John Lill’s rare talent emerged at an early age – he gave his first piano recital at the age of nine, and at eighteen he performed Rakhmaninov’s Third Piano Concerto under Sir Adrian Boult, and made his much-acclaimed London debut playing Beethoven’s Emperor Concerto at the Royal Festival Hall. His success was reflected in major prizes and in 1970 he won the most coveted of these, the Moscow International Tchaikovsky competition which led to engagements with orchestras throughout the world working with conductors such as Barbirolli, Jochum, Ozawa, Svetlanov and Rozhdestvensky.

John Lill plays Rachmaninoff


"Good playing, good recording and good value; don’t hesitate." Dan Morgan,

'Few pianists can have argued their case for Rakhmaninov's strength and nobility more gravely or imperiously ... Lill's performance of the Second Sonata, in particular, is of a magnificent, truly epic stature ... in sum, a very strong set of performances of some fascinating music'.

__Supplied material__:
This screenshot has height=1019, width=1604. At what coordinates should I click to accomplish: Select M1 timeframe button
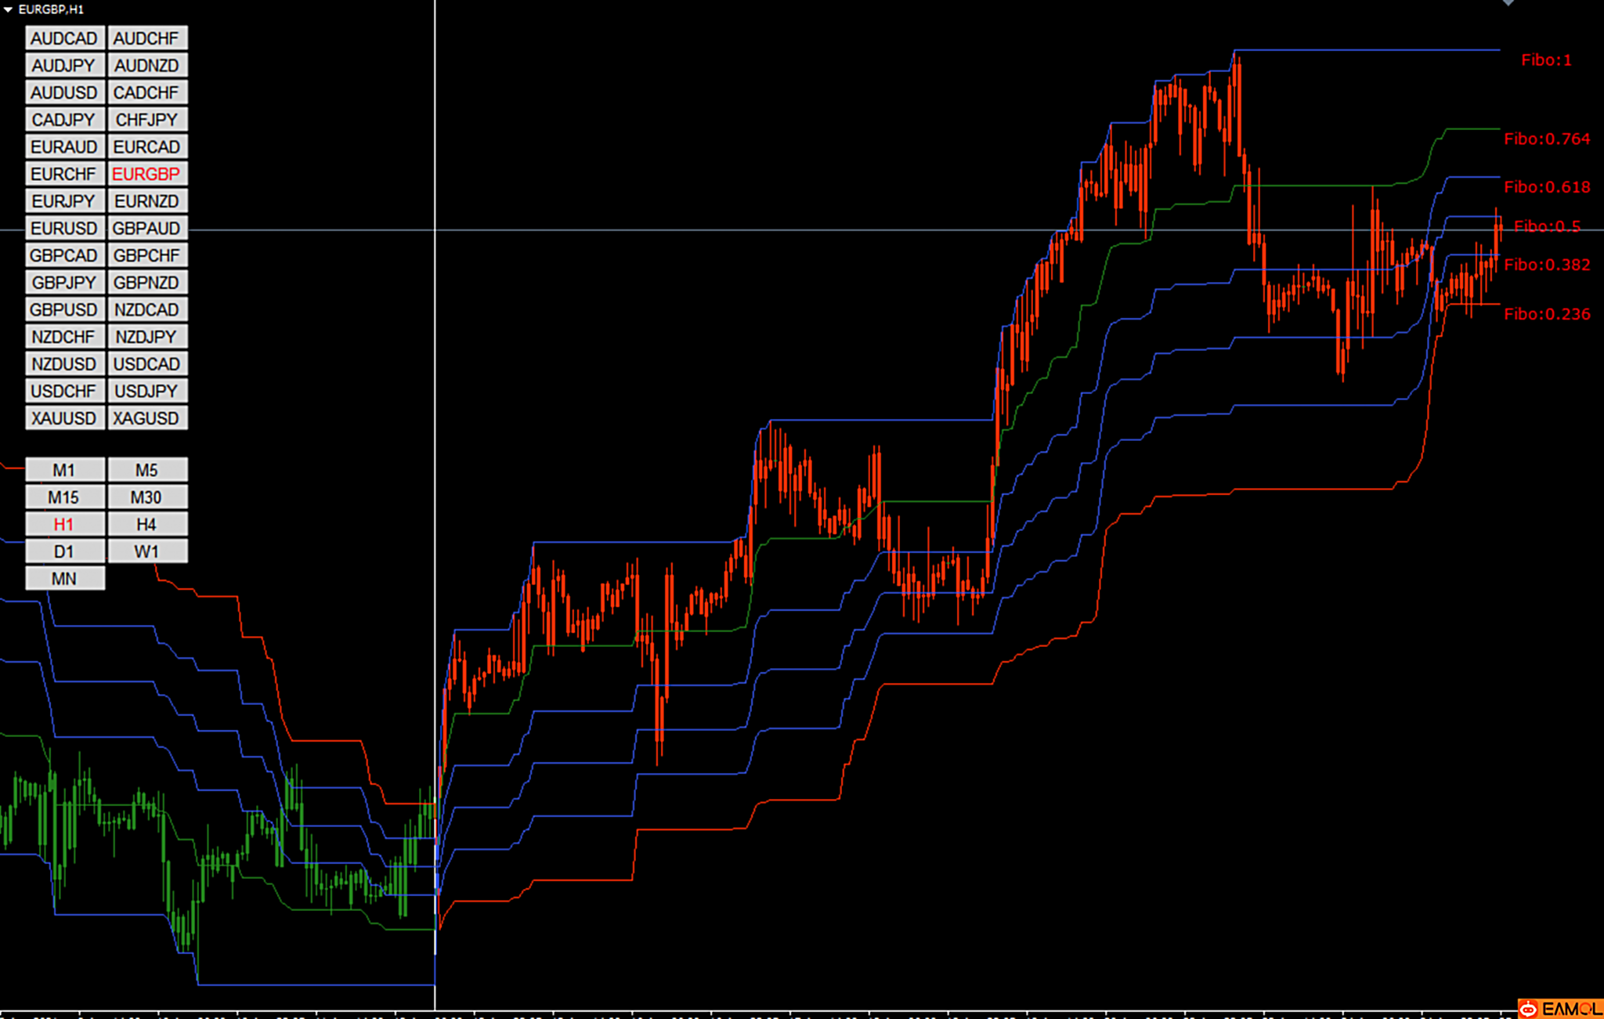point(64,470)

__Problems to work on__:
a – According to the passage about John Lill, in what year did he win the Moscow International Tchaikovsky competition?
b – Please copy the part of the passage about John Lill starting at "John Lill’s rare" and ending at "Svetlanov and Rozhdestvensky.".

__Answers for the tasks__:
a – 1970

b –
John Lill’s rare talent emerged at an early age – he gave his first piano recital at the age of nine, and at eighteen he performed Rakhmaninov’s Third Piano Concerto under Sir Adrian Boult, and made his much-acclaimed London debut playing Beethoven’s Emperor Concerto at the Royal Festival Hall. His success was reflected in major prizes and in 1970 he won the most coveted of these, the Moscow International Tchaikovsky competition which led to engagements with orchestras throughout the world working with conductors such as Barbirolli, Jochum, Ozawa, Svetlanov and Rozhdestvensky.